• [TASKS TO PERFORM]:
[1] In the text on banking alternatives, rewrite everything from "BillFloat dishes out" up to and including "for their residents.", using "temporary" in place of "short-term".
[2] According to the text on banking alternatives, what is the largest loan BillFloat offers?

• [TEXT]:
>>>

BillFloat dishes out short-term loans for bill payments, such as heating or electric utilities. Loans are small -- up to $200 -- and rates range from a 7% to 36% annual percentage rate, depending on your state. "Our loans are different (from) payday loans because we don't give out cash," says Ryan Gilbert, CEO of Instead, payments are sent directly to 2,500 billers nationwide.

These loans help consumers avoid costly bank late fees, overdraft charges or pricey loan rates.

With 38% of Americans living paycheck to paycheck, "We offer needed relief for short-term crunches. Most banks are ill-equipped to make these loans." Gilbert says.

Some towns have their own currency

Some towns and cities are legally printing their own money as banking alternatives for their residents.

Known as local currencies, they were widely used during the Great Depression to spur local business growth. Ithaca, N.Y., has its "Hours" local currency. Pittsboro, N.C., has the "Plenty," and Massachusetts' Berkshire region has "BerkShares."

Their main draw is they offer more bang for your buck. Consumers go to their banks and exchange money, usually 95 cents for $1 worth of local currencies.

<<<

• [EXTRACTED ENTRIES]:

>>>

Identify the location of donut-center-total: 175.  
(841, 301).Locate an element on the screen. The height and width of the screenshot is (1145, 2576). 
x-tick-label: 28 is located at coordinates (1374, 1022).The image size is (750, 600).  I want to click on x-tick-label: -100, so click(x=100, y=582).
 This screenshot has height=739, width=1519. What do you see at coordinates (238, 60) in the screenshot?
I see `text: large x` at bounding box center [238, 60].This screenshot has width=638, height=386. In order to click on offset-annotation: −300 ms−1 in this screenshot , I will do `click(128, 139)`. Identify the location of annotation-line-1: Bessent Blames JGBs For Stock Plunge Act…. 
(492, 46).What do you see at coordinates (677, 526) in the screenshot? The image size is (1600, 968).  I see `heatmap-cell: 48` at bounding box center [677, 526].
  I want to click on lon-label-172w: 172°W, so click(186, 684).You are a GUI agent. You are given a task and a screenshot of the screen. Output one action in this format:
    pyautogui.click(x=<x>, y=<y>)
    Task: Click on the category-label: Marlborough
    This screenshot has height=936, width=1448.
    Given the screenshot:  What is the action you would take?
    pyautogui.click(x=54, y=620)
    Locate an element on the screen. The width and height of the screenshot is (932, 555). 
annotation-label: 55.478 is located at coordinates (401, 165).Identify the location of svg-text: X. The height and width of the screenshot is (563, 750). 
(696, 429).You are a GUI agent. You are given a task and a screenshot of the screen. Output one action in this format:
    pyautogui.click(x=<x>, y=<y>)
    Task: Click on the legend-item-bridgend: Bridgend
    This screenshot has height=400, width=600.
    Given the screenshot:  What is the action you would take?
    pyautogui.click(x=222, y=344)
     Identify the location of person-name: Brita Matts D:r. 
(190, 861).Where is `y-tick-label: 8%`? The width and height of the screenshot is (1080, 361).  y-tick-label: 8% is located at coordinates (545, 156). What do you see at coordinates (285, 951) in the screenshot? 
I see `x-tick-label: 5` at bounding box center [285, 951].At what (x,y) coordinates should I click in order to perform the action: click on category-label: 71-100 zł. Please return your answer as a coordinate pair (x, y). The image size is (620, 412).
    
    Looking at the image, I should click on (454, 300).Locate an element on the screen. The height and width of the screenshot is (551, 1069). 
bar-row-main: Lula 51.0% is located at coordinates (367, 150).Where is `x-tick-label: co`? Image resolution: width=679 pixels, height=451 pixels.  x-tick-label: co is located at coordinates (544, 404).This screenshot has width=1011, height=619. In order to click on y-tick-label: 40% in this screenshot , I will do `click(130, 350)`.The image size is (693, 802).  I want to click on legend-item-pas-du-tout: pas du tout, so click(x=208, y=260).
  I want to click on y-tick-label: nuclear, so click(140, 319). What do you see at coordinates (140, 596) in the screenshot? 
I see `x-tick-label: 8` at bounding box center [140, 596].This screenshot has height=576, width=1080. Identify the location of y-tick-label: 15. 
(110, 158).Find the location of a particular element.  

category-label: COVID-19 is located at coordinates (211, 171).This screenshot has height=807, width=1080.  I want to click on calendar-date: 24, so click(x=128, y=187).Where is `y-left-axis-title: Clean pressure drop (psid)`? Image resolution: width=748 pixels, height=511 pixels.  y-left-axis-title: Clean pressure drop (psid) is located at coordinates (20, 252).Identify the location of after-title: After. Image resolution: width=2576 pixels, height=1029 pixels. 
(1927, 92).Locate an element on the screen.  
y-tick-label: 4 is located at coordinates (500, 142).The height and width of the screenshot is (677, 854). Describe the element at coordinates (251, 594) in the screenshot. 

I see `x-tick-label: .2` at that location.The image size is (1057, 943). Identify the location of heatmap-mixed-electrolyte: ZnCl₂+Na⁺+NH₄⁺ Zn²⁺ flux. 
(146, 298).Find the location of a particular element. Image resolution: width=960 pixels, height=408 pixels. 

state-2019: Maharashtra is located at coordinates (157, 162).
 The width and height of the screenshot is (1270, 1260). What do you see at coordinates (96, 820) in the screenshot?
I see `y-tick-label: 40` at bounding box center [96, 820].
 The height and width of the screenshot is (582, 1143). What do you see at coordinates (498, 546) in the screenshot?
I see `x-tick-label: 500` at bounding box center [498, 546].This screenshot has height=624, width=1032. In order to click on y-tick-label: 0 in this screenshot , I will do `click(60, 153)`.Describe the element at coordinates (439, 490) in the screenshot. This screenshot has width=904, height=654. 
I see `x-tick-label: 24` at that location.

<<<

• [LIST OF ANSWERS]:
[1]
BillFloat dishes out temporary loans for bill payments, such as heating or electric utilities. Loans are small -- up to $200 -- and rates range from a 7% to 36% annual percentage rate, depending on your state. "Our loans are different (from) payday loans because we don't give out cash," says Ryan Gilbert, CEO of Instead, payments are sent directly to 2,500 billers nationwide.

These loans help consumers avoid costly bank late fees, overdraft charges or pricey loan rates.

With 38% of Americans living paycheck to paycheck, "We offer needed relief for temporary crunches. Most banks are ill-equipped to make these loans." Gilbert says.

Some towns have their own currency

Some towns and cities are legally printing their own money as banking alternatives for their residents.

[2] Up to $200.